Original Broadcast Date: 3/22/2026

Tony Brannum, Chief Information Security Officer at the U.S. Department of Agriculture, is focused on a clear challenge: how to help his agency move faster while staying secure. In a rapidly evolving technology landscape, that balance is becoming more difficult—and more important—than ever.

At the top of Brannum’s priority list is the integration of artificial intelligence. Like many federal leaders, he sees strong demand across the department for AI-driven automation. But his focus is not just on adopting the technology—it is on doing so securely. He emphasizes the need to balance innovation with risk management, ensuring that new capabilities do not introduce new vulnerabilities.

That balance shows up across multiple areas of his work. One is acquisition. Brannum is looking closely at how USDA invests in technology, with an emphasis on getting better returns while still strengthening security posture. He is also targeting one of the most resource-intensive parts of federal cybersecurity: the risk management framework and governance processes that underpin system authorization.

These processes, he explains, are still highly manual. His team is working to automate them, share authorization packages more effectively, and streamline workflows across the department. The goal is not just efficiency—it is consistency. By standardizing approaches and potentially delivering these capabilities as a shared service, USDA can reduce duplication and improve outcomes across its many components.

Communication is another major focus. A recent federal continuity test highlights a persistent challenge: agencies may communicate well internally, but coordination across departments can break down at scale. Brannum notes that while individual organizations may have strong information, sharing that information effectively across government is still a work in progress.

He sees a continued need for centralized coordination, particularly through organizations like CISA, to serve as a single source of truth. Without that, agencies risk operating on fragmented or outdated information. As cyber threats increasingly span multiple agencies and sectors, that coordination becomes essential.

Brannum’s background across multiple USDA mission areas shapes how he approaches these challenges. Having worked both in emergency response and in program areas like rural development, he understands how cybersecurity decisions affect real-world operations. That experience informs his approach: instead of saying “no,” he focuses on how to enable mission delivery securely.

That mindset is especially important as agencies push to deploy new technologies quickly.

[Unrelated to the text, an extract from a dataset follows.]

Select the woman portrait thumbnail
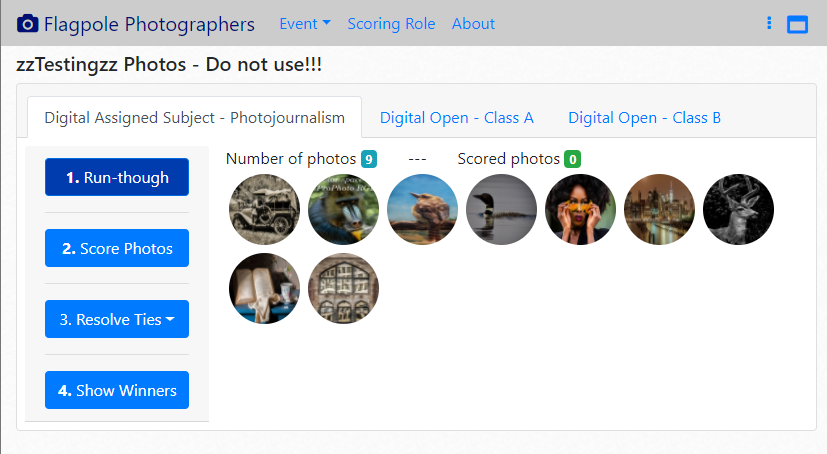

Brannum acknowledges that cybersecurity is sometimes seen as slowing things down, but he emphasizes that the goal is the opposite—to enable faster, safer deployment. The question is not whether to move quickly, but how to do so responsibly.

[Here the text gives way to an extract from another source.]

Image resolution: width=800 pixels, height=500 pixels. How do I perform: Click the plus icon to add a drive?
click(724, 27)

Artificial intelligence plays a central role in that effort. Brannum and his team are currently exploring pilot programs that apply AI to threat detection, log analysis, and vulnerability scanning. These areas generate massive amounts of data, and AI offers a way to process that information more efficiently. He is particularly interested in predictive analysis—using AI to identify anomalies and guide analysts toward the most important issues.

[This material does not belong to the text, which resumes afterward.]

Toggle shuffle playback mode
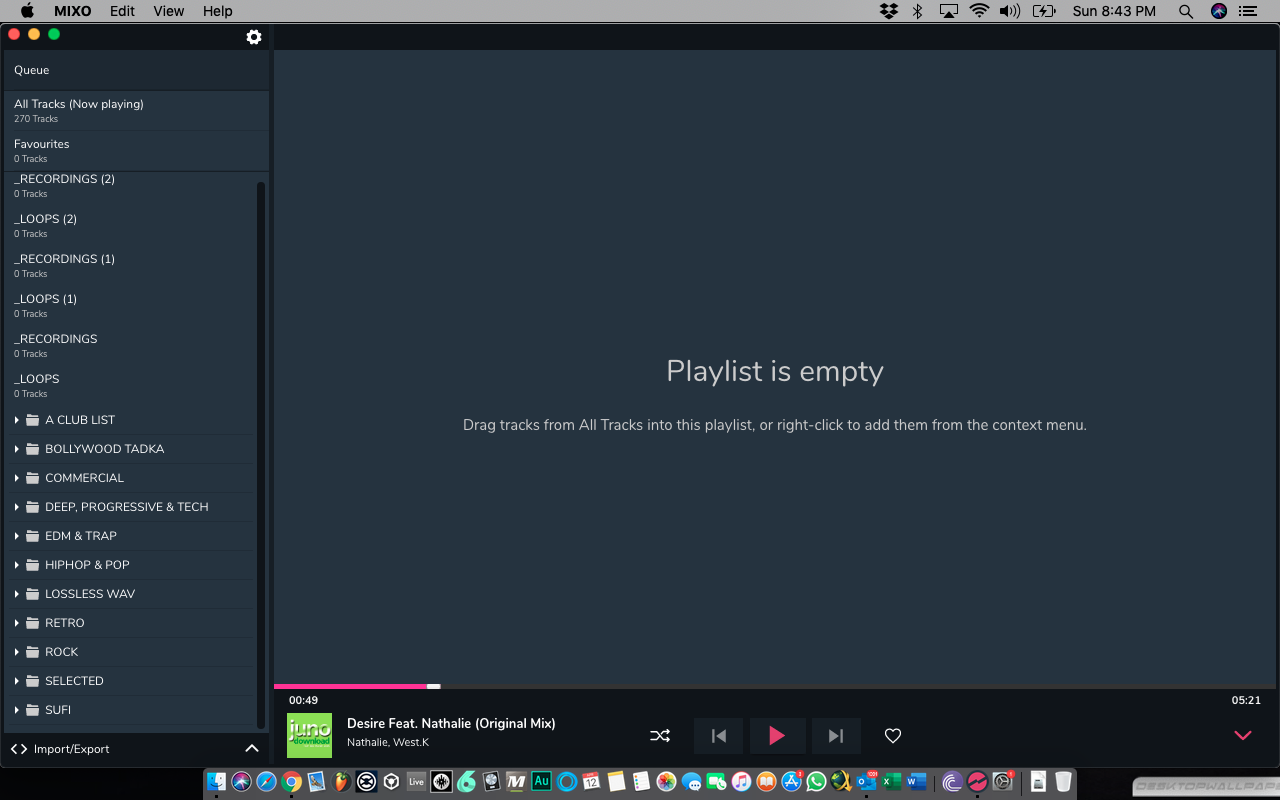This screenshot has width=1280, height=800. pos(660,736)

Beyond detection, he is also thinking about how AI can support active defense. That includes using AI internally to scan systems, identify weaknesses, and simulate potential attacks. By applying these tools to their own environments, teams can better understand and address vulnerabilities before they are exploited.

One of the most promising use cases is automating the authorization process. Today, obtaining an Authority to Operate can take six to nine months—a timeline that does not align with the speed of modern mission needs. Brannum sees an opportunity to reduce that significantly by automating control testing and other manual steps. Faster authorizations mean faster delivery of critical programs, especially when new systems are needed quickly.

At the same time, he is careful to emphasize that speed cannot come at the expense of security. As USDA evaluates AI tools, the team is looking closely at outcomes: do they reduce time and labor while maintaining—or improving—risk management? If not, they are not worth scaling. Success means finding the right balance between efficiency and effectiveness.

Looking ahead, Brannum is also interested in deeper integration across systems. That includes connecting cybersecurity tools with service desk operations, enabling more seamless handling of vulnerabilities and incidents. He highlights certificate and credential management as another area ripe for automation, noting the significant manual effort currently required to manage expiring certificates and prevent outages.

Ultimately, Brannum’s approach reflects a broader shift in federal cybersecurity. It is no longer just about protecting systems—it is about enabling mission success in a fast-moving environment. That requires new tools, new processes, and stronger collaboration across government.